By Yashi Banymadhub

When I saw Kier Starmer announcing his “biggest trade mission to India”, my thoughts went not to economics but to my great-grandma. Her stories of life under British occupation in Mauritius opened my eyes to how Britain used brown bodies for profit.

Why the leap from trade deal to empire? I’m not alone in the mental gymnastics. Other Indians described it as the “East India Company loot 2.0” and warned “a similar crowd came centuries ago”.  In an Instagram reel, Starmer is seen addressing passengers from the cockpit of his British Airways flight from Heathrow to Mumbai. 

Cultural theorist Nicholas Mirzoeff calls visuality ‘the right to define what counts as the visible world — the right to be the point from which the world is seen. In Starmer’s video Britain once again occupies that vantage point, the pilot’s seat, which carries colonial undertones.

That same hierarchy — who gets to move, who must move and who controls the narrative — persists in today’s politics of trade and migration. So when Starmer proudly declared to be leading the biggest trade mission worth £6 billion, Indians didn’t hear “partnership” but an echo from the past. 

The British Empire replaced slavery with indentured labour in 1834 and that is how I ended up as a French-speaking Indian living in Africa. When my great-grandparents left India in the 19th century they were sold it as a job opportunity. It was in reality another form of bonded labour. My great-grandma — who I lived next door to growing up in Mauritius — spoke of frightening encounters with British colonisers. If she saw them approaching, she would hurriedly take off and hide her shoes, as there was a tacit rule that footwear was only for the whites. Not following it could result in a beating. Walking miles to the only school that admitted non-white pupils, not to educate them but to instil obedience, was deemed too dangerous and her attempts at getting an education were cut short. She learned to write before visiting her grandson in India, insisting on a proper signature on her passport instead of an undignified thumbprint. 

When I knew her, she wore white sarees exclusively. This widow’s attire added a softness to her, especially when she sat engrossed in the Ramayana muttering softly under her breath, or when she poured water from a copper pot (lota) greeting the rising sun at dawn each day. But as a woman and single mother, she was a force to be reckoned with, witty and, if crossed, foul-mouthed. She would sit in front of my blackboard patiently while I taught her the new English words I’d been learning at nursery: “woman”, “man”, “girl”, “boy”. The last difficult-to-pronounce one would result in a telling off from me and a strike, interrupted by my mum,  with the ruler I held menacingly in my hand. (No, I do not condone corporal punishment in schools but some have made links between how children in the Global South are disciplined to how people were treated by colonisers, and the passing down of trauma through the generations.) 

As Sathnam Sanghera notes in Empireworld, the British took over Mauritius from the French in 1810 and kept running it as a slave colony long after abolishing the slave trade. He draws a crucial distinction: Africans were enslaved — owned, dehumanised, treated as property — while Indians under indenture endured a different, but still brutal, “semi-slavery.” 

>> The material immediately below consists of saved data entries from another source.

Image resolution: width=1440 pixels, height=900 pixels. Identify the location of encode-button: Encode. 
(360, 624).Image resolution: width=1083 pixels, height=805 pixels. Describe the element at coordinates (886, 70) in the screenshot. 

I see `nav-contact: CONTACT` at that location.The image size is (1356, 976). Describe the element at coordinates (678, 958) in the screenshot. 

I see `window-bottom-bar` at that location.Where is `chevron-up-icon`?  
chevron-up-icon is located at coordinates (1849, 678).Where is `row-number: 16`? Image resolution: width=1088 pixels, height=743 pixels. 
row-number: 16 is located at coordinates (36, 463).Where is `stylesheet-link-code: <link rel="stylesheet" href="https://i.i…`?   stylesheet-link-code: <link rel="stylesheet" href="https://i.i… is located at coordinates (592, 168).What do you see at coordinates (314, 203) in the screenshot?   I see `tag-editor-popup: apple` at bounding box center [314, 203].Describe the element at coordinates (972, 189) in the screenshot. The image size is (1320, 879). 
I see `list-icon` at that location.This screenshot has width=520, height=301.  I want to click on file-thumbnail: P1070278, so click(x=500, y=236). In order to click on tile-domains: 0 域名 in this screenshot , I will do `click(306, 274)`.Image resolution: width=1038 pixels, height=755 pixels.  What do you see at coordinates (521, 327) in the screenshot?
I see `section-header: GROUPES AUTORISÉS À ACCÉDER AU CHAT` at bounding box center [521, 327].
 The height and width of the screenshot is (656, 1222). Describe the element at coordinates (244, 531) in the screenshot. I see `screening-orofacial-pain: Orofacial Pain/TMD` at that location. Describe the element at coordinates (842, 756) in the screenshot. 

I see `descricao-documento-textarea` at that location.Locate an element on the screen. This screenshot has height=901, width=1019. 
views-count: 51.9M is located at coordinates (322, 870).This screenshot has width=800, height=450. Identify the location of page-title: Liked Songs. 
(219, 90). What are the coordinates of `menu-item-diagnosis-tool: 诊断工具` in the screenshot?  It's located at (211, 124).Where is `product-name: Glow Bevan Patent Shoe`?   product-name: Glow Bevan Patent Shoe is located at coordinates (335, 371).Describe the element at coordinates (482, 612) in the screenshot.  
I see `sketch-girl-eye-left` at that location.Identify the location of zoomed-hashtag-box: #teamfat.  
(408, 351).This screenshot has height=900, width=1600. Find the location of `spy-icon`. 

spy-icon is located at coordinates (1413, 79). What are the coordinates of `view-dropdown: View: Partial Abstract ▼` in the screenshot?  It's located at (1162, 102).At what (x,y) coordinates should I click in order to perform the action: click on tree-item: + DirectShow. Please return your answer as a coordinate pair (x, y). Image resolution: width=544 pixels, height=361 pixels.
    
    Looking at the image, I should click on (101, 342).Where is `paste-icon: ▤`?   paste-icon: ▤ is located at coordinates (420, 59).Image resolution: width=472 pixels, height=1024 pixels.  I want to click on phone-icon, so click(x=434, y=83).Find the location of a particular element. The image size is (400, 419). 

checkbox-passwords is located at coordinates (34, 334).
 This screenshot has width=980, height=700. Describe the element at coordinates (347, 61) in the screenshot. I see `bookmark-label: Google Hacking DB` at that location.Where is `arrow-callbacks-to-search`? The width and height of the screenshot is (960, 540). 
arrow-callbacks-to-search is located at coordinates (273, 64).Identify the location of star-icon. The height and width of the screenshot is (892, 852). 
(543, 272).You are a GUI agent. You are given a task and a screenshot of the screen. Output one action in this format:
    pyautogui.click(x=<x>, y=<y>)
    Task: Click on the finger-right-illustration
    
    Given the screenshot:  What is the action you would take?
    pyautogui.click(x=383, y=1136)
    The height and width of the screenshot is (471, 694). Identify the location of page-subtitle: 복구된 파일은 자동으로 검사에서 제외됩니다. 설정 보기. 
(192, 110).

His words echo my family history. My ancestors were imported labour; today’s migrants are disposable labour. The UK-India trade deal follows Starmer’s pledge to cut over-reliance on migrant labour, proving that Britain loves Indian money but not Indian people. Immigrants are used as scapegoats by politicians seeking to stir up racial hostility, despite the fact that they contribute more in taxes than they claim in benefits. 

When we talk about trade without talking about immigration, we forget that British wealth was built on the movement of people — who were often unwilling, exploited and stripped of their humanity — as well as goods. 

 It’s time that Britain comes down to earth instead of forever looking down, from the cockpit, on others.